-- WHAT TO PRODUCE --
Can you recast every line of the items below as a JSON list of strings, one string per line, skipping blank lines and leaving the pictures out?

---------------

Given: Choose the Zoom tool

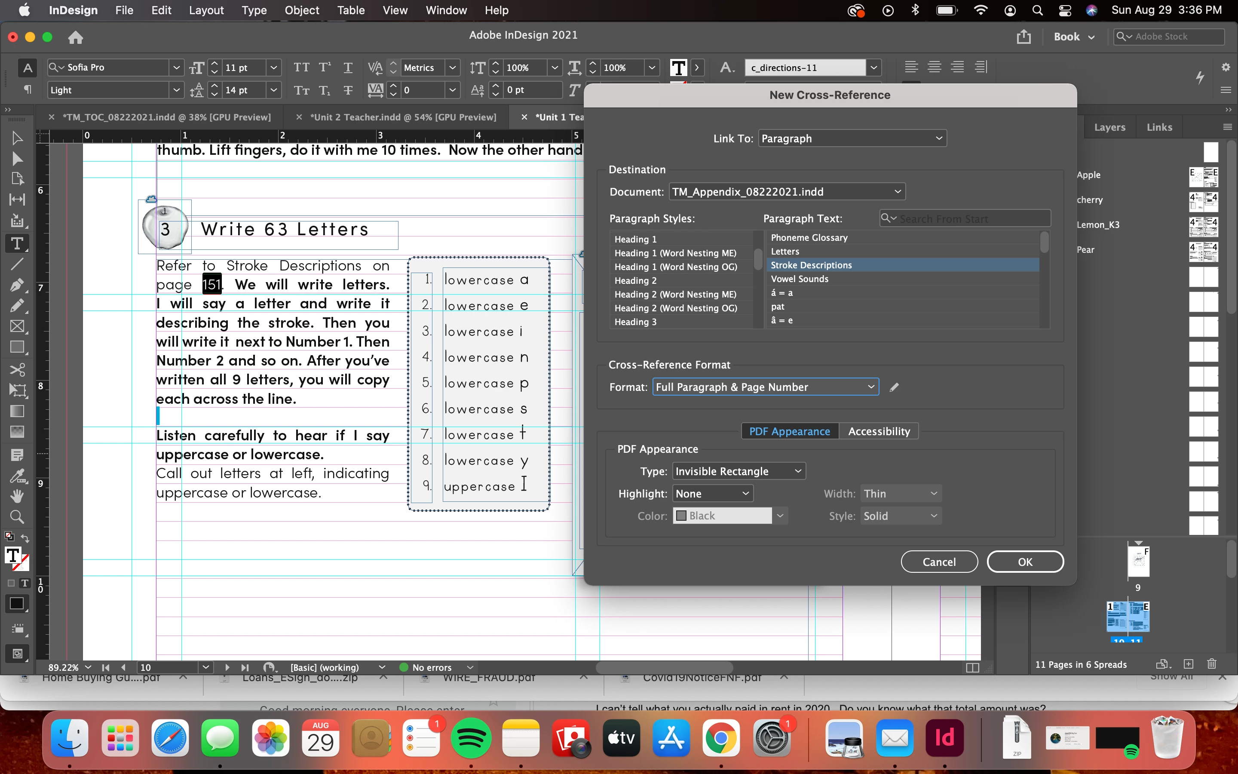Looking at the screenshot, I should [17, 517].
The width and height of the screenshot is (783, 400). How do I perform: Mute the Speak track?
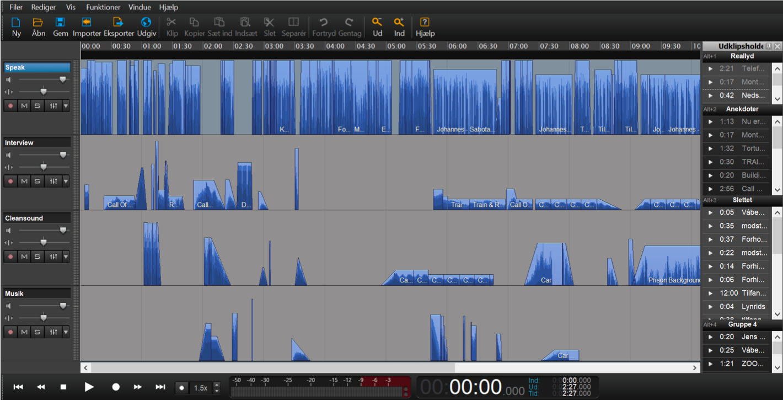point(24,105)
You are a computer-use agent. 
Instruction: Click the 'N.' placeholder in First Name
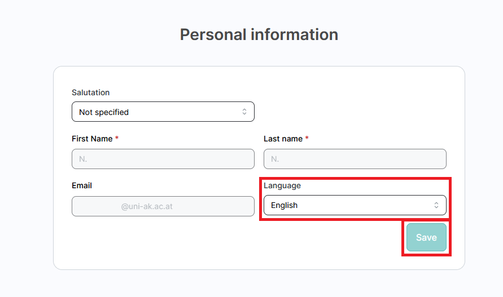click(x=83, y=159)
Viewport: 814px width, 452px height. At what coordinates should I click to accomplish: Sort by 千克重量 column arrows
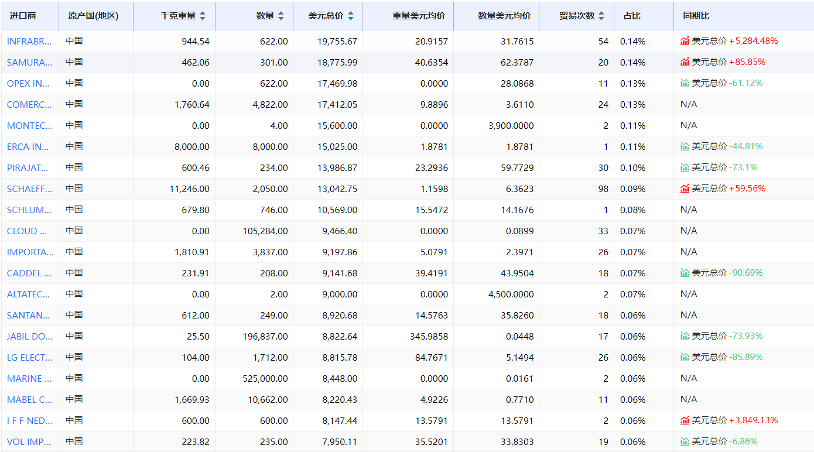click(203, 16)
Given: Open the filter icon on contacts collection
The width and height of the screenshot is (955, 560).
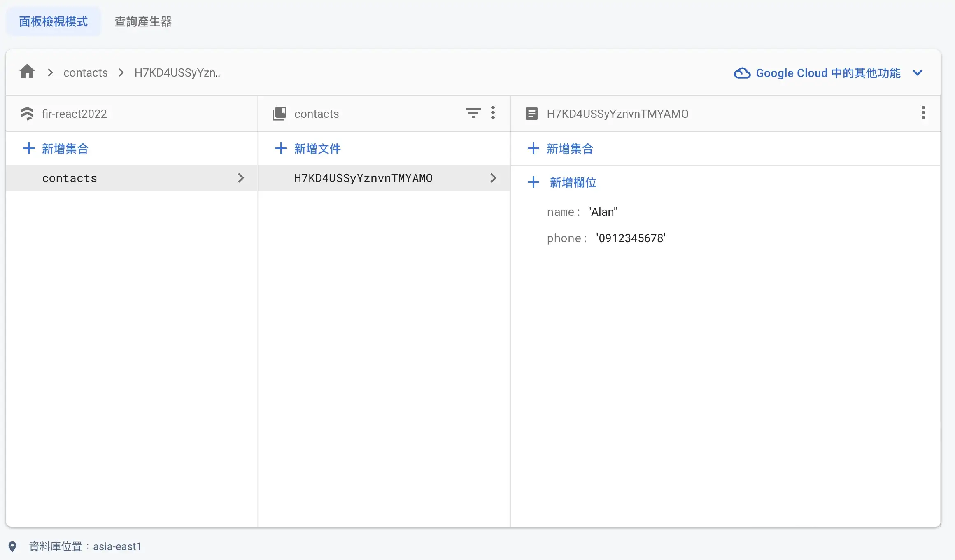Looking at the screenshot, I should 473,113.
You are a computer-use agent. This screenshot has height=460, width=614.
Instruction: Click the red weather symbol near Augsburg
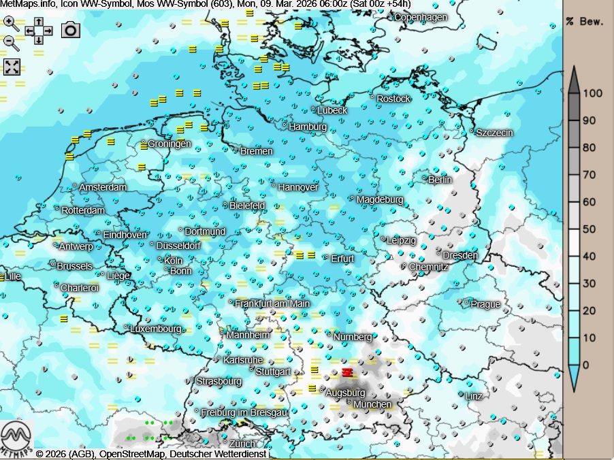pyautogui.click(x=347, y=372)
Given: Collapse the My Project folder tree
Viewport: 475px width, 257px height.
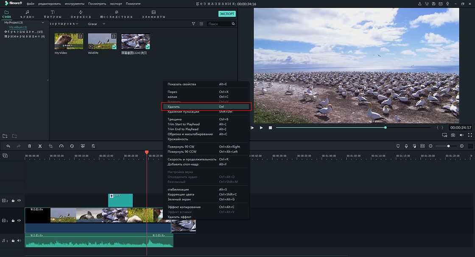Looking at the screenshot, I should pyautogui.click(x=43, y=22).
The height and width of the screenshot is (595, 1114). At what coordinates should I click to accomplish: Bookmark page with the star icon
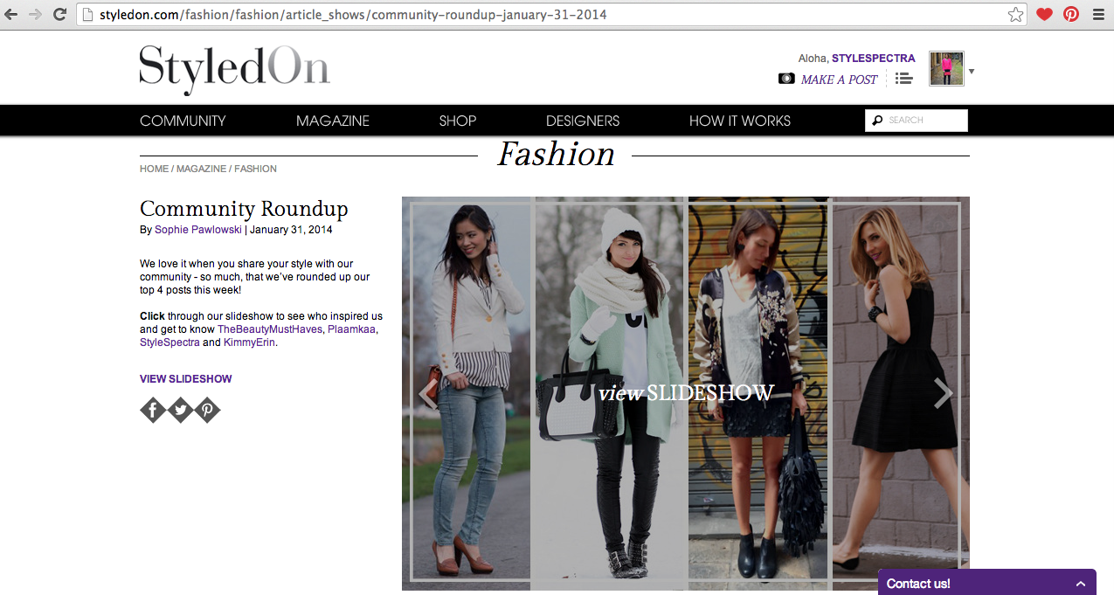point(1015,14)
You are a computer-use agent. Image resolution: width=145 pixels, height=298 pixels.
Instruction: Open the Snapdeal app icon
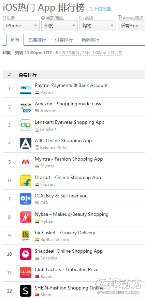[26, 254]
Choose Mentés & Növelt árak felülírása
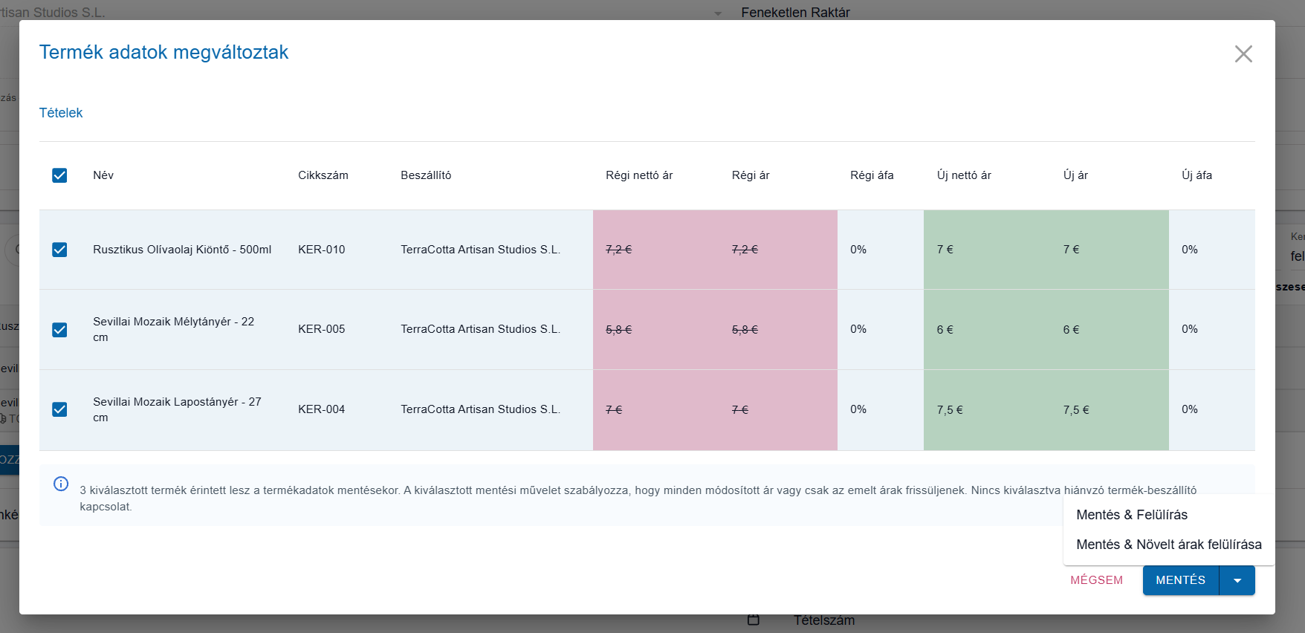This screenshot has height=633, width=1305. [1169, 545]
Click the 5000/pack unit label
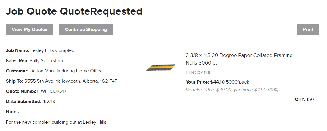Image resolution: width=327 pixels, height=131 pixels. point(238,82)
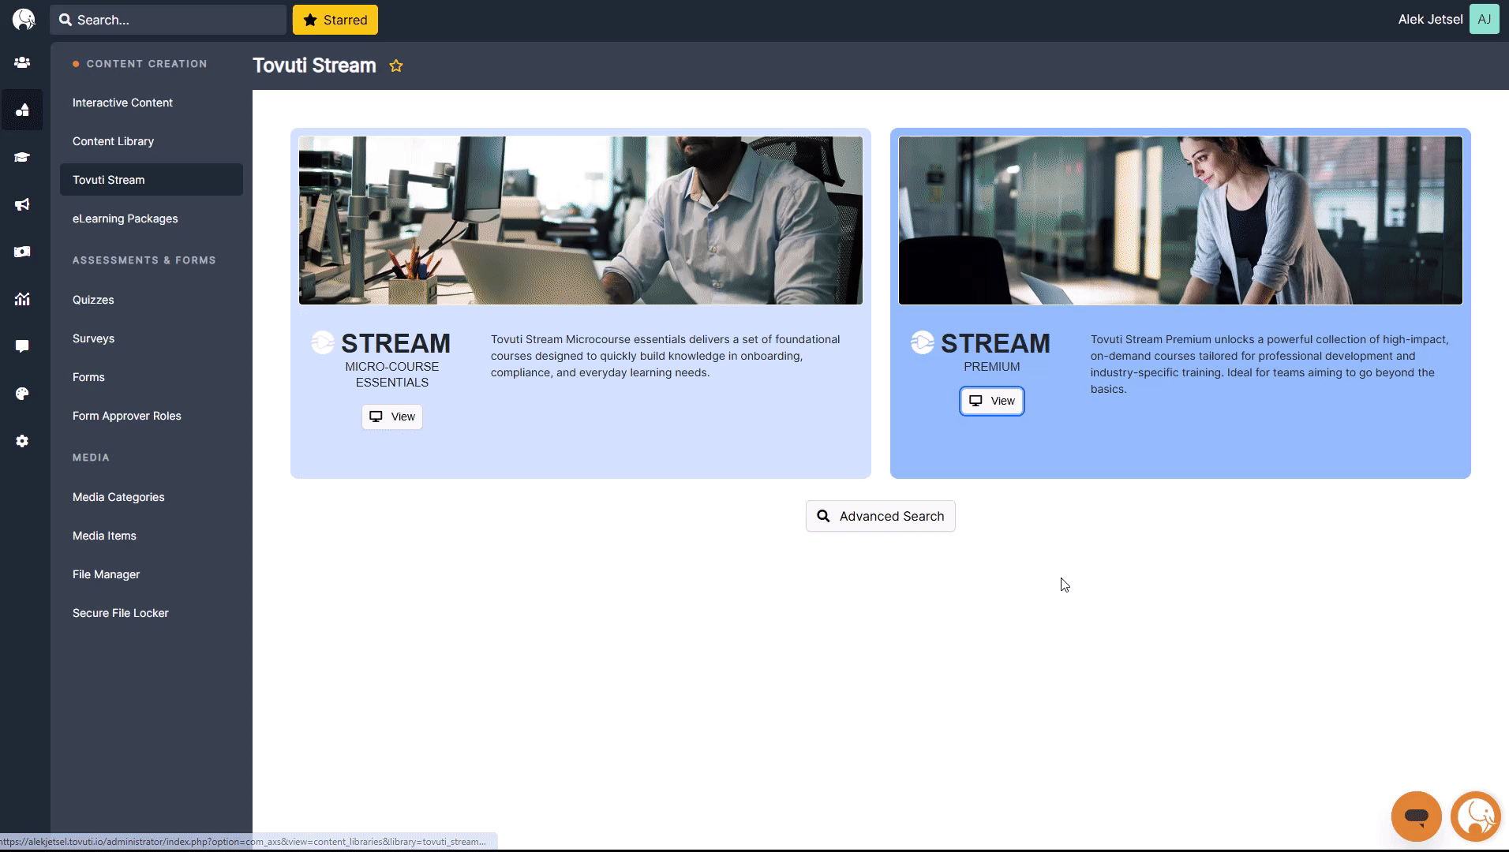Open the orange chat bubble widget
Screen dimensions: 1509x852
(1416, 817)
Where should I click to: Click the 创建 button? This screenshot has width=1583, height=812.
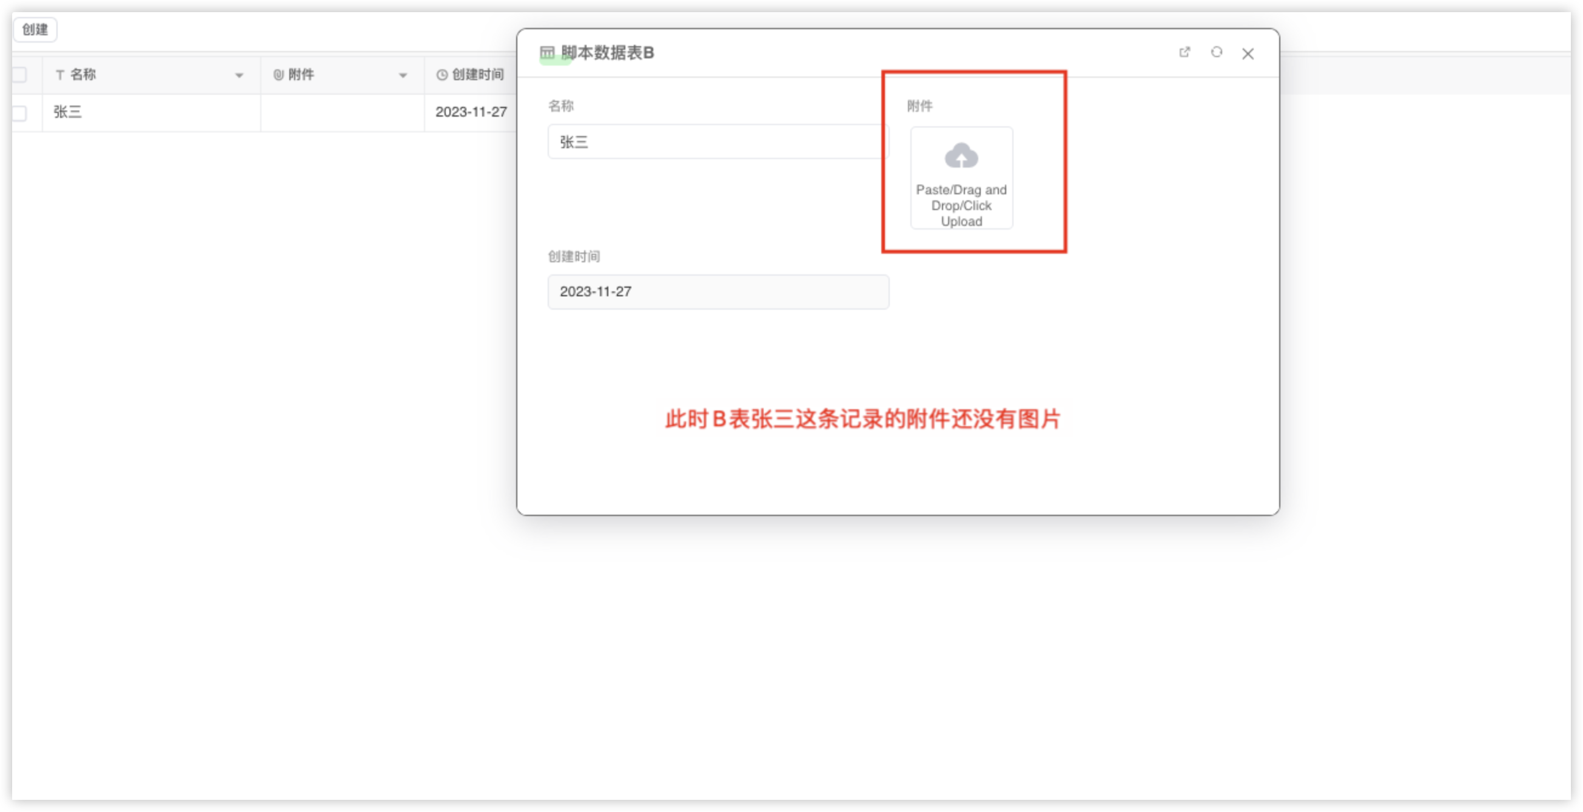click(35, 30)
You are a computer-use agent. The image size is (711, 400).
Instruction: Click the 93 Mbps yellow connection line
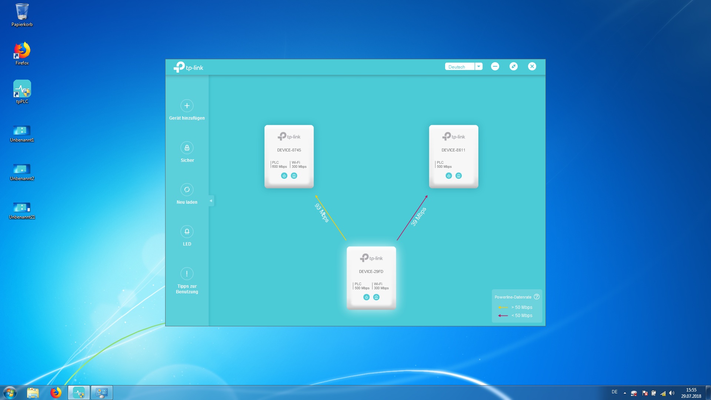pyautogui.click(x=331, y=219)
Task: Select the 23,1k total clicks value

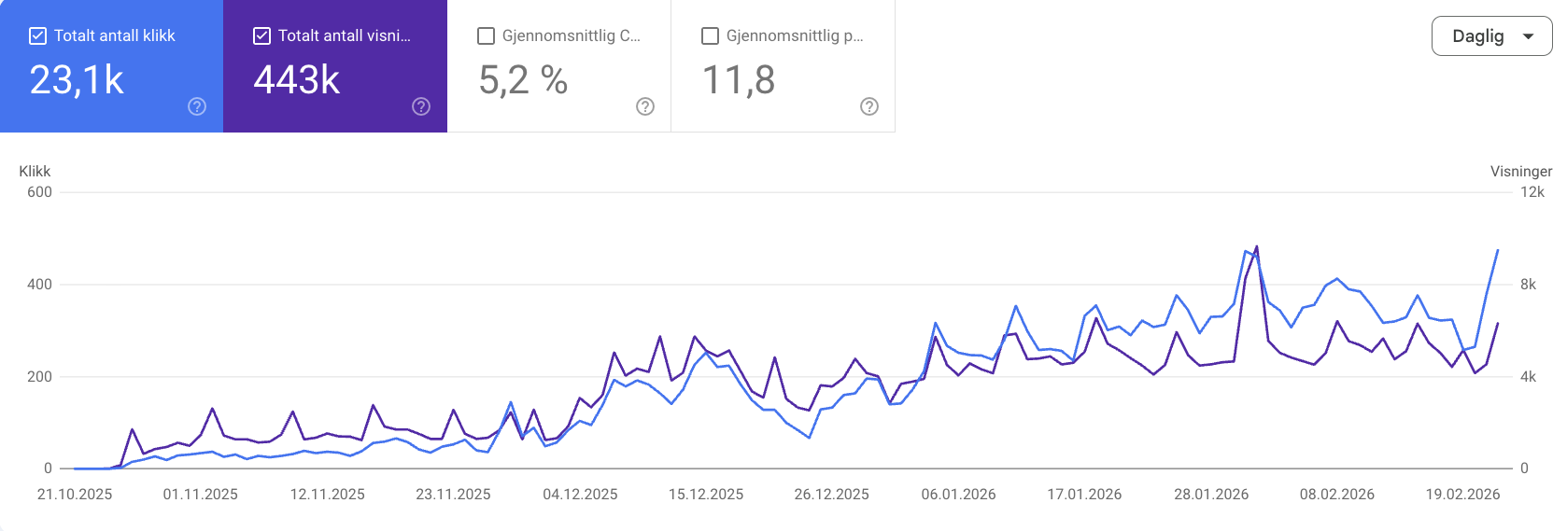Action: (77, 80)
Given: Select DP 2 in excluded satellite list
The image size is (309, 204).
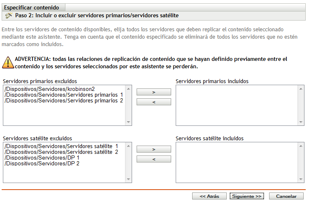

---------------

-- REPLY --
[
  "Given: Choose the Zoom tool",
  "Looking at the screenshot, I should [17, 517].",
  "The width and height of the screenshot is (783, 400). How do I perform: Mute the Speak track?",
  "point(24,105)",
  "You are a computer-use agent. ",
  "Instruction: Click the 'N.' placeholder in First Name",
  "click(x=83, y=159)",
  "Viewport: 814px width, 452px height. At what coordinates should I click to accomplish: Sort by 千克重量 column arrows",
  "click(203, 16)",
  "Given: Open the filter icon on contacts collection",
  "The width and height of the screenshot is (955, 560).",
  "Looking at the screenshot, I should 473,113.",
  "You are a computer-use agent. This screenshot has height=460, width=614.",
  "Instruction: Click the red weather symbol near Augsburg",
  "pyautogui.click(x=347, y=372)",
  "Given: Collapse the My Project folder tree",
  "Viewport: 475px width, 257px height.",
  "Looking at the screenshot, I should pyautogui.click(x=43, y=22).",
  "The height and width of the screenshot is (595, 1114). At what coordinates should I click to accomplish: Bookmark page with the star icon",
  "point(1015,14)",
  "You are a computer-use agent. Image resolution: width=145 pixels, height=298 pixels.",
  "Instruction: Open the Snapdeal app icon",
  "[26, 254]",
  "Choose Mentés & Növelt árak felülírása",
  "This screenshot has height=633, width=1305. [1169, 545]",
  "Click the 5000/pack unit label",
  "Image resolution: width=327 pixels, height=131 pixels. point(238,82)",
  "Open the orange chat bubble widget",
  "Screen dimensions: 1509x852",
  "(1416, 817)",
  "Where should I click to: Click the 创建 button? This screenshot has width=1583, height=812.",
  "click(35, 30)",
  "You are a computer-use agent. The image size is (711, 400).",
  "Instruction: Click the 93 Mbps yellow connection line",
  "pyautogui.click(x=331, y=219)",
  "Task: Select the 23,1k total clicks value",
  "Action: (77, 80)",
  "Given: Select DP 2 in excluded satellite list",
  "The image size is (309, 204)."
]